Yapılacak görev: Belâgat üzerine metne göre belâgat, hem düzgün hem yerinde söz söylemeyi öğreten neyin de adıdır?

Seçili metin:
=-=-=-=-=

Kiminle Nasıl Konuşmalıyız?

BELÂGAT:  Hitâbettiği kimselere göre uygun, tam yerinde, düzgün ve hakikatlı güzel söz söyleme san’atı. Muktezâ-yı hâle mutâbık söz söylemek. * Belâgat, hem düzgün, hem yerinde söz söylemeyi öğreten ilmin de adı olur. Duruma göre. İcabına göre. Hal ve vaziyetin gerektirdiğine göre.

Evet, bir kelâm “Kimden gelmiş ve kime gelmiş ve ne için?” denilmesiyle kıymeti ve ulviyeti ve belâgatı tezahür ed(er)[1]

Belâgat: mukteza-yı hale mutabakattan ibarettir. [2]

Belâgat, mukteza-yı hali müraattan ibaret değil midir? Hey gözlerin kör olsun herif! [3]

Belâgat ve hidayetten maksad, hakikatı vâzıh bir şekilde gösterip fikirleri ve zihinleri ihtilaflardan kurtarmak..[4]

Belâgatın derecatı bulunduğu.. [5]

Bizler  içtimai sosyal bir mahluk olarak şuur sahibi ve imtihana tutulan mahlukattan istidad ve kabiliyetlerine had u hudud tahdid edilmemiş olan, halife-i Ru-yu zemin ünvanıyla mazi hal müstakbel olmak üzere 3 zamanla alakadar olarak alakadarız.

=-=-=-=-=

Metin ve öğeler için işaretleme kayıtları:
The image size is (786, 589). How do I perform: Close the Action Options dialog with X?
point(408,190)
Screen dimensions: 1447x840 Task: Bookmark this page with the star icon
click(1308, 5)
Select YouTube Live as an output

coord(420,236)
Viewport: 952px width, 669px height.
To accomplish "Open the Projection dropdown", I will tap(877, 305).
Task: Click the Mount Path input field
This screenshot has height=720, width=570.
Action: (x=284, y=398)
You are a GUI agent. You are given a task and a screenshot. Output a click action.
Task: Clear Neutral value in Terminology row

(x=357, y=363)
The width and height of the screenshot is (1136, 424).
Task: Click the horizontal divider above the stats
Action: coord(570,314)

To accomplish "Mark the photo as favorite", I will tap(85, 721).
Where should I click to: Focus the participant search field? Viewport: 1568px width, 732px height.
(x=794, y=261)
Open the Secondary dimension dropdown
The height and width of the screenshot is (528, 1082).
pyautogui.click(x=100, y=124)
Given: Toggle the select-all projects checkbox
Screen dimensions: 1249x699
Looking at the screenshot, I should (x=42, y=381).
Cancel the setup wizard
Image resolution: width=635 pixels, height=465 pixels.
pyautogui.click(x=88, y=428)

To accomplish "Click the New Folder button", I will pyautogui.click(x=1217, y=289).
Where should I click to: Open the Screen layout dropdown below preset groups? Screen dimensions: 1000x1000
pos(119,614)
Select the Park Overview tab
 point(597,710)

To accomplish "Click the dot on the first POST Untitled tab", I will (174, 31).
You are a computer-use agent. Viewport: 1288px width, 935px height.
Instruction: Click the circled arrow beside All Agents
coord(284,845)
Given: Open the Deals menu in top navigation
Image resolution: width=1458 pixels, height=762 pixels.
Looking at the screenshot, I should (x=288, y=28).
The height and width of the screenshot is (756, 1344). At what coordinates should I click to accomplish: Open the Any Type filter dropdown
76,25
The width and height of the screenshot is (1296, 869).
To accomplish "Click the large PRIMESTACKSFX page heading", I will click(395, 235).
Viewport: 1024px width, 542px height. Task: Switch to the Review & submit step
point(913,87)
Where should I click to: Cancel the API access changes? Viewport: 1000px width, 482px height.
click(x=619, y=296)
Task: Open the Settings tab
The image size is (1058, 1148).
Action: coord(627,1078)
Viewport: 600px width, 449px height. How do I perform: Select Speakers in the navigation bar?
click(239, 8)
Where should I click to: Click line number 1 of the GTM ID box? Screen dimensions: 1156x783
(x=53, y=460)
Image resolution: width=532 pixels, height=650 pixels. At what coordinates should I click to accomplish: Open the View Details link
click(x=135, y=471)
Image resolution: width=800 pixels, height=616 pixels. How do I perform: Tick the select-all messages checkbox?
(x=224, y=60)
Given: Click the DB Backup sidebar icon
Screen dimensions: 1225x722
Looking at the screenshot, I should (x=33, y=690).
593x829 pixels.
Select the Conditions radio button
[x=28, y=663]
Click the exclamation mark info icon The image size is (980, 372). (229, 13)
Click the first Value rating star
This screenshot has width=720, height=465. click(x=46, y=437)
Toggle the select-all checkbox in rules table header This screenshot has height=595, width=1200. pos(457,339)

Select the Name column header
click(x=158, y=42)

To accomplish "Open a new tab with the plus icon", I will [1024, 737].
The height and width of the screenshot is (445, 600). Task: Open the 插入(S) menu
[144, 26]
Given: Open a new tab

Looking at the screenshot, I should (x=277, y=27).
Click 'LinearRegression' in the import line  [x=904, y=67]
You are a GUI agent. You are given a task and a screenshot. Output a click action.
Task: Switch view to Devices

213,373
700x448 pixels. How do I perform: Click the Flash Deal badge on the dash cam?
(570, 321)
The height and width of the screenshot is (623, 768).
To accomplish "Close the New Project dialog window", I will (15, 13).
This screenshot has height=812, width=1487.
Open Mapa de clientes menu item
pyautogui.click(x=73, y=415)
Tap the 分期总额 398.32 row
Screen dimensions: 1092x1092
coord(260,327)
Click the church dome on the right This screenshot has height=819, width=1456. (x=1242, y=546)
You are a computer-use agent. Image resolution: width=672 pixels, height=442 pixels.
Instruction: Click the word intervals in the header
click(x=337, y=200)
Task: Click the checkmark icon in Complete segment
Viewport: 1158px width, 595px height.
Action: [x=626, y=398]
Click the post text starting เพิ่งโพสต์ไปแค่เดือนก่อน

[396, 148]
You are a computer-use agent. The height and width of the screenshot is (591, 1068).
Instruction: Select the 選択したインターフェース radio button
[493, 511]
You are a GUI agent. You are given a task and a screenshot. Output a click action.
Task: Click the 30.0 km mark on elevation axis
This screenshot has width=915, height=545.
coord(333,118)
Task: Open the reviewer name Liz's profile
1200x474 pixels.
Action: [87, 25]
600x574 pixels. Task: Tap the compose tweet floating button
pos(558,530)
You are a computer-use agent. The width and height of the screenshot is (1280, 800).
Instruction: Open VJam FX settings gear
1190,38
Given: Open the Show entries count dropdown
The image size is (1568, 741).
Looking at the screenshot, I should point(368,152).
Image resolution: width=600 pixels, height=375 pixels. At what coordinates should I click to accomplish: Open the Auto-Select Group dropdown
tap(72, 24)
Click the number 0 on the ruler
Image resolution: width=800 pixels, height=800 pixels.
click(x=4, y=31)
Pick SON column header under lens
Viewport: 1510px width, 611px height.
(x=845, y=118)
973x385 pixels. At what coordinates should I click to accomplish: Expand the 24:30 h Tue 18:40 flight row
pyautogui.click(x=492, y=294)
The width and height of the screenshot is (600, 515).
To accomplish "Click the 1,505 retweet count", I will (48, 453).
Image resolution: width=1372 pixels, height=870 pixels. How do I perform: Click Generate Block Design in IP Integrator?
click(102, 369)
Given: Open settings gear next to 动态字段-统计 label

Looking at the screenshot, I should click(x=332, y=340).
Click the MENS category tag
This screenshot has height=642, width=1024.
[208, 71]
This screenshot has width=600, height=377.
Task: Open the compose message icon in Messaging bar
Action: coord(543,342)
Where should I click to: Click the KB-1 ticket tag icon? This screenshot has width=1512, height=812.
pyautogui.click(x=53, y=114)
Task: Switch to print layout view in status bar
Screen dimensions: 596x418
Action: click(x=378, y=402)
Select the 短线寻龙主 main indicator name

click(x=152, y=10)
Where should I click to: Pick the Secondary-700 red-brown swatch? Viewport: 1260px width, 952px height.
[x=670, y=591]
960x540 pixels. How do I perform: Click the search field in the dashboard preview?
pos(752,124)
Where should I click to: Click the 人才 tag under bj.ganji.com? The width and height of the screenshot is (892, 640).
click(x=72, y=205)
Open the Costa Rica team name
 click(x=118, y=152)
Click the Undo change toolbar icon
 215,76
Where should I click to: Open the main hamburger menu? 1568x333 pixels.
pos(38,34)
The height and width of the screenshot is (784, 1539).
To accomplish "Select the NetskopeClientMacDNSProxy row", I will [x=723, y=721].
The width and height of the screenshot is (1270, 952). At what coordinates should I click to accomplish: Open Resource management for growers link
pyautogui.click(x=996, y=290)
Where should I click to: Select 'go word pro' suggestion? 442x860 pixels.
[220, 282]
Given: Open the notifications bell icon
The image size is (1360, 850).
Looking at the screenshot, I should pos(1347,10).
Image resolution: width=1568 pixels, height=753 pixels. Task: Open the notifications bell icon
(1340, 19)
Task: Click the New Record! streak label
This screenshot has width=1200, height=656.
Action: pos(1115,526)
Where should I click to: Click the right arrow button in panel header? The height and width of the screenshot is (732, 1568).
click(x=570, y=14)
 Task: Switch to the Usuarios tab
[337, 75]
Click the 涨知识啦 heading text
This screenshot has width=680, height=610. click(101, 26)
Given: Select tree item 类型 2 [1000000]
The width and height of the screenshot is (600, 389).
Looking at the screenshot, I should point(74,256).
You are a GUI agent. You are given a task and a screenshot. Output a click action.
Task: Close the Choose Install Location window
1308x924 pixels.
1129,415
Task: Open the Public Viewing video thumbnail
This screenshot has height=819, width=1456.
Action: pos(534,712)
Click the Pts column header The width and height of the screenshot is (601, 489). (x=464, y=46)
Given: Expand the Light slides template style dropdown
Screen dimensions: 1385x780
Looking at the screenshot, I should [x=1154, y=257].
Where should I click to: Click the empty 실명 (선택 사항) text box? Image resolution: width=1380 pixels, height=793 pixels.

=-=-=-=-=

Alıştırma sonucu: Belâgat, hem düzgün hem yerinde söz söylemeyi öğreten ilmin de adıdır.